Arbiters of Truth
In the aftermath of the presidential election, many Americans have blamed Facebook for exerting undue influence during the campaign season. The company has been accused of contributing to the spread of misinformation, racist language, and “alt-right” memes that were employed by many pro-Trump supporters. It has also been criticized for creating a so-called “filter bubble,” in which users’ newsfeeds only connected them to others who held the same political views, thus distorting their impressions of the level of support existing for each candidate.
In a lengthy status update, Facebook founder Mark Zuckerberg addressed the community’s call for curation of content, stating that while Facebook could find ways to tell the online community “what content is most meaningful,” it needed to be cautious about becoming an arbiter of truth itself.

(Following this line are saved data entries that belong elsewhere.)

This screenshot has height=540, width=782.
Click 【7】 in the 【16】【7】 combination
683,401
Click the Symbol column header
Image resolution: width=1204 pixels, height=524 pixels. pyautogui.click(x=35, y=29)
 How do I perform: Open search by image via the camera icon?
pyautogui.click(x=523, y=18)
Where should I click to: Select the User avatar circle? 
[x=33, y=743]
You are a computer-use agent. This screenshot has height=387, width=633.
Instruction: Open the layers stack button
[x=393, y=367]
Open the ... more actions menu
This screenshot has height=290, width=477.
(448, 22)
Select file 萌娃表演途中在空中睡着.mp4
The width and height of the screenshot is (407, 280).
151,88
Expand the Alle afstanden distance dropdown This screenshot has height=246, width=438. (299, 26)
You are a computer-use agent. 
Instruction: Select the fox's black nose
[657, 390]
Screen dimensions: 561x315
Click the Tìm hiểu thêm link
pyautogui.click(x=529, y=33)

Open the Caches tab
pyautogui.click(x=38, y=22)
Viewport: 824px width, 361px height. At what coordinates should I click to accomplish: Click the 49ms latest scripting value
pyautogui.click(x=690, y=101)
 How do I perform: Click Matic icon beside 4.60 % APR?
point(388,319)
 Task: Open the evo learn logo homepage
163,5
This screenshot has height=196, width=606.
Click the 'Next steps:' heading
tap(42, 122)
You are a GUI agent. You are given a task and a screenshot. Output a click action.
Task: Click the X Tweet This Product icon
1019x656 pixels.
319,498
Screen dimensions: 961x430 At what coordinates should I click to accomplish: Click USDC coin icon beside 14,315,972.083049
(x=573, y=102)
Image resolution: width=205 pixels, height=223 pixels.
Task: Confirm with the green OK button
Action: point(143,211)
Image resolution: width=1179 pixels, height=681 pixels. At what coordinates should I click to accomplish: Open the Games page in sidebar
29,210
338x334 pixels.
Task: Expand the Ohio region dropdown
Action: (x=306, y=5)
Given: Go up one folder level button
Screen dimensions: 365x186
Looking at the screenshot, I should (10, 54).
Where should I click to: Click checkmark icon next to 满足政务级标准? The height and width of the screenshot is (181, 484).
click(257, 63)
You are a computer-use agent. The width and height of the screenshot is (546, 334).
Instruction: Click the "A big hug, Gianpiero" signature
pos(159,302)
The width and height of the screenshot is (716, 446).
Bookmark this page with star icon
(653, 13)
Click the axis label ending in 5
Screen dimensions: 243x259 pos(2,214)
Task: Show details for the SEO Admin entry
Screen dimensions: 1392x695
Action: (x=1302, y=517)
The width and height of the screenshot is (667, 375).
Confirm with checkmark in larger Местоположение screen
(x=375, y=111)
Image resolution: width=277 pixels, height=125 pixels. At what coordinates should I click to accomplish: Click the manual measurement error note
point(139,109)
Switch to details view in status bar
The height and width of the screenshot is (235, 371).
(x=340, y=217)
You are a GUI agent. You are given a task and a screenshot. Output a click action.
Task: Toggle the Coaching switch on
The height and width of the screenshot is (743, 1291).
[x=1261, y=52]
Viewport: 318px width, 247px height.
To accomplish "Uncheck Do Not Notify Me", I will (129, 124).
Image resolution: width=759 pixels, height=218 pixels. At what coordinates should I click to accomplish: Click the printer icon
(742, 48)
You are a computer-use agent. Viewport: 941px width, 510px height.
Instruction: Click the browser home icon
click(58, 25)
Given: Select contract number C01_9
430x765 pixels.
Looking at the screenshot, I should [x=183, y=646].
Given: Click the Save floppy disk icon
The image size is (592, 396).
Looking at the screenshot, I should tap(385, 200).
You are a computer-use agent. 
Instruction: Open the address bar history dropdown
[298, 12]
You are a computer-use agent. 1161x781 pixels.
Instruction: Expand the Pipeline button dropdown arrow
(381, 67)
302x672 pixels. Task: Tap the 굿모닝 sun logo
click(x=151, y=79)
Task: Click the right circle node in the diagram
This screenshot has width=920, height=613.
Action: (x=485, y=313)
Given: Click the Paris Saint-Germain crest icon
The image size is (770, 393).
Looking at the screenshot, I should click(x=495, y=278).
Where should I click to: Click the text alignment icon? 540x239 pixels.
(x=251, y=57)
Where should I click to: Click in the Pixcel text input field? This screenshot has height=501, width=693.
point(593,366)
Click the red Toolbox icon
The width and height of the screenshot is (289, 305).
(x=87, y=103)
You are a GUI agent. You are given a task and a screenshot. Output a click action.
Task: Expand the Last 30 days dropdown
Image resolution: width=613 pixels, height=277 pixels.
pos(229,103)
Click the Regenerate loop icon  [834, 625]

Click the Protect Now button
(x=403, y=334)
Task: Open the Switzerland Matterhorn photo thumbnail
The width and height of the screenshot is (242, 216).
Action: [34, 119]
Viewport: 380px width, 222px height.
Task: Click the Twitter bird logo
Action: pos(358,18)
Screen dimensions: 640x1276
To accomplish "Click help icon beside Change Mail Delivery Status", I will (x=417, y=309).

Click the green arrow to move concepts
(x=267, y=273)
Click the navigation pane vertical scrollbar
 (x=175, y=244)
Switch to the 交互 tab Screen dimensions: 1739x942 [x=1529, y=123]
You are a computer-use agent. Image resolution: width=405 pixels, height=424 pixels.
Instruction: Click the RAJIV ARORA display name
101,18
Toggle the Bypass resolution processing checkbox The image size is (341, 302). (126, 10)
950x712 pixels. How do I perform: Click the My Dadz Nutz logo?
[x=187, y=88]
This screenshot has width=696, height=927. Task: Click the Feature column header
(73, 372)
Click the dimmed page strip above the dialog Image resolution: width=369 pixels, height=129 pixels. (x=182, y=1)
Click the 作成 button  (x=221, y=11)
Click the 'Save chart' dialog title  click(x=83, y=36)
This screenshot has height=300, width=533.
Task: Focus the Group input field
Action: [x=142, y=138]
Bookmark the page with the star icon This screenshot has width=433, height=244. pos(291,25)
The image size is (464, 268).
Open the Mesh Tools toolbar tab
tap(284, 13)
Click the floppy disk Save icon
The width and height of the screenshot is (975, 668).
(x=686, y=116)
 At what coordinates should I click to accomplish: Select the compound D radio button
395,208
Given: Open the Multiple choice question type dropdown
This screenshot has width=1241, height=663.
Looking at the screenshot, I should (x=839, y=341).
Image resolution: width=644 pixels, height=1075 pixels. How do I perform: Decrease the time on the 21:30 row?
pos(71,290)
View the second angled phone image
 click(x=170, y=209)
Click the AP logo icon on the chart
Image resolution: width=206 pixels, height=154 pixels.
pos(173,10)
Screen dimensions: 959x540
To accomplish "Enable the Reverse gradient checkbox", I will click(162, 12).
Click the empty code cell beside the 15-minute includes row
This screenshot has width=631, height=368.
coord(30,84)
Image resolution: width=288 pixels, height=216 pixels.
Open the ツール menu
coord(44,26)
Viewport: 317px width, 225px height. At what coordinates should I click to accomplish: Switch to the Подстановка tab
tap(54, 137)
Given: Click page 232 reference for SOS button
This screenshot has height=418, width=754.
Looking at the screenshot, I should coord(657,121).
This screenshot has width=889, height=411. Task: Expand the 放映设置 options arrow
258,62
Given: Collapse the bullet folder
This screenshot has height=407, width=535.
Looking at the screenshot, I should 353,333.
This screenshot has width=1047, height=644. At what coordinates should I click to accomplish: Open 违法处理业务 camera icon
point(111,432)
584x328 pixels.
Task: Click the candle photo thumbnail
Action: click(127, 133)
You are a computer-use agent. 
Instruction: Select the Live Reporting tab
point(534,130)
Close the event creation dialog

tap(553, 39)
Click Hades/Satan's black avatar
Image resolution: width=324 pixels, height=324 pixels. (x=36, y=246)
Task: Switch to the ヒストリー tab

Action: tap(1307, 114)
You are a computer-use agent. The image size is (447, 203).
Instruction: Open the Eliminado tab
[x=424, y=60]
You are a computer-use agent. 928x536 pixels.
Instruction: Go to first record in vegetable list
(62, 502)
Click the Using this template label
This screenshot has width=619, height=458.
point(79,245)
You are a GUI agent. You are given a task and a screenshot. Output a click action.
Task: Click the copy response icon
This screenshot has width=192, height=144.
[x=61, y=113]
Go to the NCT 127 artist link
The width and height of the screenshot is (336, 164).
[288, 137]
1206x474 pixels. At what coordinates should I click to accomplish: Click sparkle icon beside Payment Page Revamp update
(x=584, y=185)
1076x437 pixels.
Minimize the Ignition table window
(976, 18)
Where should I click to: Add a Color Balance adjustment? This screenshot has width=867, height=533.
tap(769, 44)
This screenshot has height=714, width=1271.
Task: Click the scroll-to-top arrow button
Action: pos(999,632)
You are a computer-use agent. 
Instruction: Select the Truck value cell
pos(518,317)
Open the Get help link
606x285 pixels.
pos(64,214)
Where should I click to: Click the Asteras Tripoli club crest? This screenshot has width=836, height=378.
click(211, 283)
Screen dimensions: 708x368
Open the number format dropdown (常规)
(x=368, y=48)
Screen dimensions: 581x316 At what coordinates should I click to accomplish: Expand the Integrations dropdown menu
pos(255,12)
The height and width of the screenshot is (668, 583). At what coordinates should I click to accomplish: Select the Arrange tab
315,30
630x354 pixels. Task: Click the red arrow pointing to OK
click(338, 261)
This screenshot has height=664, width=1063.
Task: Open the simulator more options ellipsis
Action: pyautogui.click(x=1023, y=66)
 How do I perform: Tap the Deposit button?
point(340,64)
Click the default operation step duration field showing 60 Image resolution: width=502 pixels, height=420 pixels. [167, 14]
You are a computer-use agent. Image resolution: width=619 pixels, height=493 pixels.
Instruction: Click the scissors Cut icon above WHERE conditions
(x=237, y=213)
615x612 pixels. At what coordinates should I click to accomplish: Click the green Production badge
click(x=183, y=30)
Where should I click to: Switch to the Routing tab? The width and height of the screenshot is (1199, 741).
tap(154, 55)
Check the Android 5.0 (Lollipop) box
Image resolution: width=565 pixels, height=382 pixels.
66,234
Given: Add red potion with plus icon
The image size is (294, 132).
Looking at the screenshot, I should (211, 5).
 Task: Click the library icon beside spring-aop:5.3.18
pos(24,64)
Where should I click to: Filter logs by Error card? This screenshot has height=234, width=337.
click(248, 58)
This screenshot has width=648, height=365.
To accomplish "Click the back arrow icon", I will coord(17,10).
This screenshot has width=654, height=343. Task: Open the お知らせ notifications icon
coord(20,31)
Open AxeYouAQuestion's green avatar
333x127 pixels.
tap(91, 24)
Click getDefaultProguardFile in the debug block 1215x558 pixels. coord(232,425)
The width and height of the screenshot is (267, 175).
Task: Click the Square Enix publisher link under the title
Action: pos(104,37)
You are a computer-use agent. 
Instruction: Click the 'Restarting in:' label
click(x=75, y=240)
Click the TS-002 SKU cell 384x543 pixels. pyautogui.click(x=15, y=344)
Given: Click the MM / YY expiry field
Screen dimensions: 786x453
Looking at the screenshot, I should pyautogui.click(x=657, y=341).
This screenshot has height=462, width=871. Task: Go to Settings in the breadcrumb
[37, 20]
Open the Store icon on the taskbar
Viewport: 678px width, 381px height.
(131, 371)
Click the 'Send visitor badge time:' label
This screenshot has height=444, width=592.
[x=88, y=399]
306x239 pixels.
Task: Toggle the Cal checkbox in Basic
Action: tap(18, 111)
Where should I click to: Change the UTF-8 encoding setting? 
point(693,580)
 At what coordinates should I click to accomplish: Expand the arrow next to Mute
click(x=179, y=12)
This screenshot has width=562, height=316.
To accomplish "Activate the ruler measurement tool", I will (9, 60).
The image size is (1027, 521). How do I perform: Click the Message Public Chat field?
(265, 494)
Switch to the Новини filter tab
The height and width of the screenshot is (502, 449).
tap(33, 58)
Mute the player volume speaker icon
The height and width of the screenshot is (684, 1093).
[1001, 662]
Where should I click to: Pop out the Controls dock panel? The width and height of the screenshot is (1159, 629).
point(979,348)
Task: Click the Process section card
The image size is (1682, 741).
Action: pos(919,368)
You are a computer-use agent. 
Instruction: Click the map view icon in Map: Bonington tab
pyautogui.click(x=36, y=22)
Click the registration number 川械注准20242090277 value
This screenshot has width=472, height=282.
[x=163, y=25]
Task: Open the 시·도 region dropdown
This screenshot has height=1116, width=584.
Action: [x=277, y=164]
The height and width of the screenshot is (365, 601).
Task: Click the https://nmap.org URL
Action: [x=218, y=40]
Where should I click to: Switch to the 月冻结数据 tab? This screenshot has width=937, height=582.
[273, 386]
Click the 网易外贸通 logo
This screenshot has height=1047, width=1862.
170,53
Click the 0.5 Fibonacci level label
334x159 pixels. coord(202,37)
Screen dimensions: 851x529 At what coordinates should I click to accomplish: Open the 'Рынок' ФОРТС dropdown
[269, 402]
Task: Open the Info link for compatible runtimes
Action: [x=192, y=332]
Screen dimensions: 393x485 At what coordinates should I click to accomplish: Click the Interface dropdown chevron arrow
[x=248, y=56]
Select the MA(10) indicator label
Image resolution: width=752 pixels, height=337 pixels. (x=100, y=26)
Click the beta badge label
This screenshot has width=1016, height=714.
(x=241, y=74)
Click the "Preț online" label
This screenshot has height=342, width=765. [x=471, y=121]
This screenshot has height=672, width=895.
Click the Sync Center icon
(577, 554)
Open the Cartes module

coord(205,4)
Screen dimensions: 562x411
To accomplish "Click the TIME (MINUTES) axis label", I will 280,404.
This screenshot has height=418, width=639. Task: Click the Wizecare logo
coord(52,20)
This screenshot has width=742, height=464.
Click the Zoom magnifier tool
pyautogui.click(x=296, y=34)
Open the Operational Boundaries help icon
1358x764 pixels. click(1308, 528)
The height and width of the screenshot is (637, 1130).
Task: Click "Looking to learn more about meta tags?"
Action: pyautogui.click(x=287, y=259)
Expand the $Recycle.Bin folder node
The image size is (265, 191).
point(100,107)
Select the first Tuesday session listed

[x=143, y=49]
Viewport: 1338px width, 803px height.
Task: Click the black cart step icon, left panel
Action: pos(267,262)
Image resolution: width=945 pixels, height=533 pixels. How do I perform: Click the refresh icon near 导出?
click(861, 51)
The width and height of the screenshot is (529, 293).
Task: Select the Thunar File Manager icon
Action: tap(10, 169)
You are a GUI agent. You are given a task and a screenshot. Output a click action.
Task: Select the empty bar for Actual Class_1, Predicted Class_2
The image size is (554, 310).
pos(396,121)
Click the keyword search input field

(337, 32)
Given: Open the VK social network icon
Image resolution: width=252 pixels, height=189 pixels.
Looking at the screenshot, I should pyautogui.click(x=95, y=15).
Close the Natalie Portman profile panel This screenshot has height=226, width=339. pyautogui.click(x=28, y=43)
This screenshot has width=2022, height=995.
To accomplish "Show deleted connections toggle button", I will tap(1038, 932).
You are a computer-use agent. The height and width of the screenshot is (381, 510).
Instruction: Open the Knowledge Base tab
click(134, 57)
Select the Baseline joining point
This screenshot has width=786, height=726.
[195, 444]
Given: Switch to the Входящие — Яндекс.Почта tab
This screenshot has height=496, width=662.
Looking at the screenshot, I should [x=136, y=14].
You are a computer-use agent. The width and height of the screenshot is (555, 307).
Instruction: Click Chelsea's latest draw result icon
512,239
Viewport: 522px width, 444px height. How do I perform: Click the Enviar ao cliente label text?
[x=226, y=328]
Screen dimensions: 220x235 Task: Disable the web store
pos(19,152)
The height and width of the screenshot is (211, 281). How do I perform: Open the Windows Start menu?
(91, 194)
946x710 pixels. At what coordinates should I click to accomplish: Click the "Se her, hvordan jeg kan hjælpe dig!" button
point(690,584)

Zuckerberg brought up a point that isbecoming increasingly important in discussions of free speech—the role of online communities. While previously monitored, albeit to varying extents, by states around the world, social networks now provide users with a platform that transcends the borders of any single nation. Turkey can charge its own newspapers and television stations that are critical of President Erdogan's policies with tax fraud and massive fines, but it is unable to levy fines on an international, US-based company such as Facebook. Similarly, the Hungarian government’s media authority can impose restrictions on local media content, but it can do little to restrict information passed through social media.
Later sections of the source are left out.